The report Walking on Shifting Sands – how advisers are negotiating a changing landscape, found that only 25% of advisers felt the introduction of MiFID II had improved their business processes. In contrast, nearly a third (32%) reported that it had worsened them, while 43% said the rules had made little or no difference.
Mikkel Bates, regulatory manager at FE, said: “It is concerning that almost half of the advisers surveyed may not be following the MiFID II disclosure rules as diligently and rapidly as they should. However, some may be simply relying on others, such as platforms, to deliver the reports rather than struggling with the intricacies of the new disclosure requirements.”
Bates said the report highlighted “one of the many unintended consequences of MiFID II” – that due to ambiguity, advisers may interpret and action the rules differently.
He continued: “I’d expect to see the number reporting changes to their business processes to increase significantly over the next two years, as a consensus about how to interpret and apply the rules emerges.”
Advisers were split down the middle as to whether MiFID II had provided greater transparency and protection to clients, but 63% found that in general, it offered little benefit to clients.
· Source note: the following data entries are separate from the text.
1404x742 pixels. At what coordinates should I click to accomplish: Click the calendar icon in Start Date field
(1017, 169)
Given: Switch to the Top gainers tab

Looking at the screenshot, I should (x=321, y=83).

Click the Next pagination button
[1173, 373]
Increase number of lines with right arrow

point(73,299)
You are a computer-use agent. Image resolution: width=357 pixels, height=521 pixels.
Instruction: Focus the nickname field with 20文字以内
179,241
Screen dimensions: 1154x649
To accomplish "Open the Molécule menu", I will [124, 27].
Of the third who reported that the rules had worsened business processes, 70% said it had failed to provide better transparency and protection for clients.
Bates added: “Last year saw one of the most active years by regulators, with the introduction of MiFID II, PRIIPS and GDPR to name a few. These findings highlight a sense that advisers are suffering from regulatory fatigue and begrudge the new rules as they impact their businesses processes, often with little perceived benefit for clients. This feeling will undoubtedly be contributing to the slow uptake of the new rules.
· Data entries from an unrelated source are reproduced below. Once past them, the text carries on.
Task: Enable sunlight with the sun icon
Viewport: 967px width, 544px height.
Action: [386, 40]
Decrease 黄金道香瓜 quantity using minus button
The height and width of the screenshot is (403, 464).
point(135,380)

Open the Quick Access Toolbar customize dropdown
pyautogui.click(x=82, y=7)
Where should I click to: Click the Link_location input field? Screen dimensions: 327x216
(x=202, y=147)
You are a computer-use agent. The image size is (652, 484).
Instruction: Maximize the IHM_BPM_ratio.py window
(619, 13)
“Adapting to change is a gradual process and initiatives such as MiFID II create challenges that any business would struggle to adapt to rapidly. The findings highlight that the adviser industry may not adapt to new regulatory regimes as quickly as it would like but the intention and direction of travel is there and evidenced.”
Despite their reluctance to adapt to new rules immediately, the report found advisers’ overall sentiment for business outlook over the next 12 months was overwhelmingly positive, with just 13% taking a negative stance. In addition, three quarters of advisers said pensions freedoms had been a major driver of profitability for advisers, while ethical investments were also on the rise with just 10% showing no interest in offering such solutions to clients.